» **Work to be completed**
Given the entries that follow, write out exactly the lines starting at the one containing "The width and height of the screenshot is (1080, 498)." and ending at the one containing "The width and height of the screenshot is (921, 604).", both ends included, and only those.

» **Data**
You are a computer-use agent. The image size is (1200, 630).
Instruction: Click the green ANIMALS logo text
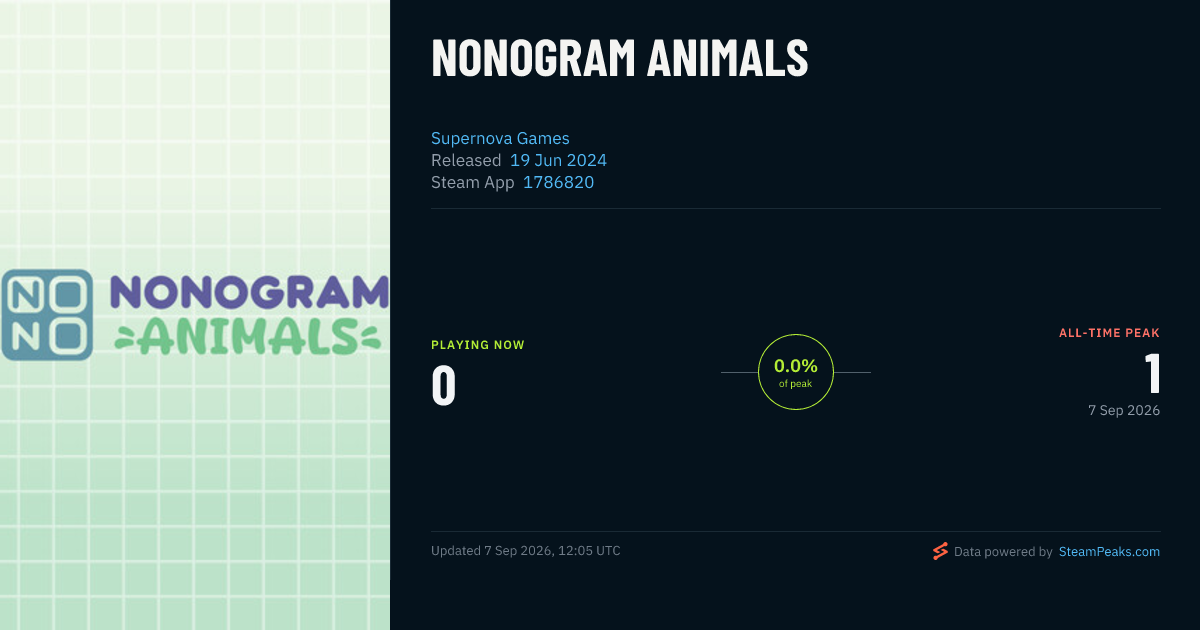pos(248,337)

* * *

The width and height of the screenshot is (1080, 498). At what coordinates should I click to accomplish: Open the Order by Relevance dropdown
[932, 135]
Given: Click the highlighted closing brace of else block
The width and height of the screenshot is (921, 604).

--

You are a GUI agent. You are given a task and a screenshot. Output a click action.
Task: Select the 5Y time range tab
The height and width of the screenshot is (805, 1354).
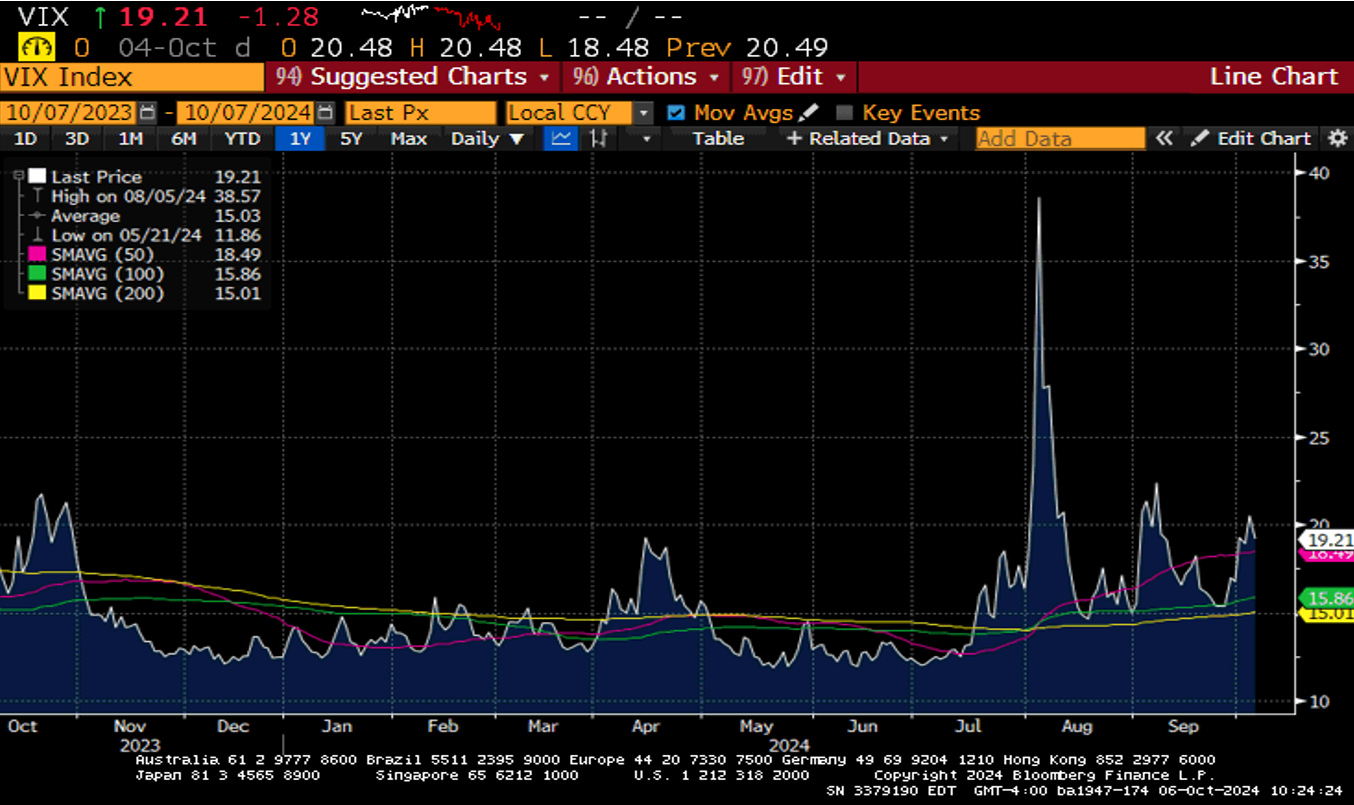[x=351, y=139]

» **Result of this task**
The width and height of the screenshot is (1080, 498). At what coordinates should I click to accomplish: Open the Order by Relevance dropdown
[932, 135]
Given: Click the highlighted closing brace of else block
The width and height of the screenshot is (921, 604).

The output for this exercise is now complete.